==== Input ====

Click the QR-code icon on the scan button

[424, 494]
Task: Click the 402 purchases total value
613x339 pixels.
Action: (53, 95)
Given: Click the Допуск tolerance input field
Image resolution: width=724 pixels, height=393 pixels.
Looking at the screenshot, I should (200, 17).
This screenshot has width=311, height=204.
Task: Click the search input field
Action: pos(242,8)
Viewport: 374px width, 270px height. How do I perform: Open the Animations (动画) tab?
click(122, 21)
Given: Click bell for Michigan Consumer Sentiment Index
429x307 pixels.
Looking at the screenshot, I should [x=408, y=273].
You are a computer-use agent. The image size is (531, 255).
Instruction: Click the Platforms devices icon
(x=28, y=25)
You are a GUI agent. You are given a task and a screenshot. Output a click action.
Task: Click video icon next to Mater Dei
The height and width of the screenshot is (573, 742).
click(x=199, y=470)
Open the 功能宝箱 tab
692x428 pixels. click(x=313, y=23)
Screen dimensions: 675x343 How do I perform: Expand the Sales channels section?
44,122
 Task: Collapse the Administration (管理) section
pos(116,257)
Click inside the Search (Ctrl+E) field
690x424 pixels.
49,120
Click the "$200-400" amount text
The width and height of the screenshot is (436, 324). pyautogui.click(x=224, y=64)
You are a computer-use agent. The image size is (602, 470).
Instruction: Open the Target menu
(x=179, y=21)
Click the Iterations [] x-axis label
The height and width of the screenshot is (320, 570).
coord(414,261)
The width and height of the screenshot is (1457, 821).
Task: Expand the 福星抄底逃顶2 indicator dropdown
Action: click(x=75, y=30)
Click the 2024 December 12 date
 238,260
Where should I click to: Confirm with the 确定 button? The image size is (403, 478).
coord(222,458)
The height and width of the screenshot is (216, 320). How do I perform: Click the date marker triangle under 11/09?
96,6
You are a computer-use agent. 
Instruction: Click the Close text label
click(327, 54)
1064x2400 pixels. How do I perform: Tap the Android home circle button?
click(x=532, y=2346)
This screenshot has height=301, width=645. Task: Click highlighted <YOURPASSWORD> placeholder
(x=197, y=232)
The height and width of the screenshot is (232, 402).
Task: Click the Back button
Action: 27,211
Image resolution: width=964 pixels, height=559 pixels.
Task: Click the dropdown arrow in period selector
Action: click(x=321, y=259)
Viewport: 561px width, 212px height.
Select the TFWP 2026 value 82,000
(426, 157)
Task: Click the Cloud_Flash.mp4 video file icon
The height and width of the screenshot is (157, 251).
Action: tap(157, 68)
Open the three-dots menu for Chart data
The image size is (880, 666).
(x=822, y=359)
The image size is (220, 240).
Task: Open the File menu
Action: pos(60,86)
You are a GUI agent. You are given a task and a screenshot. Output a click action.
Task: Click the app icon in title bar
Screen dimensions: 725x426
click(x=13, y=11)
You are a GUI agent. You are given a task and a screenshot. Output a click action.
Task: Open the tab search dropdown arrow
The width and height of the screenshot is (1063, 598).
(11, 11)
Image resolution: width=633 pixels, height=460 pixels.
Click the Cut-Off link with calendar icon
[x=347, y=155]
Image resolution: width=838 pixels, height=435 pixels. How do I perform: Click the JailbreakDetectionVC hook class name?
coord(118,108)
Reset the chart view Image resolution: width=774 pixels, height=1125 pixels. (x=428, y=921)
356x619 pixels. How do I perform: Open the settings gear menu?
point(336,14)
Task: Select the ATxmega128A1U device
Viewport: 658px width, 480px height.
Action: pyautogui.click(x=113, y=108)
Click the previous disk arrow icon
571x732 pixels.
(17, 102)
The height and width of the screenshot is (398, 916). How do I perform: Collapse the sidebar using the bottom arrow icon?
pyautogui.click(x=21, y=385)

====

__What you will do__.
Look over the material above and report each line holding "computer".

__Result__.
You are a computer-use agent. The image size is (531, 255).
You are a computer-use agent. The image size is (602, 470).
You are a computer-use agent. 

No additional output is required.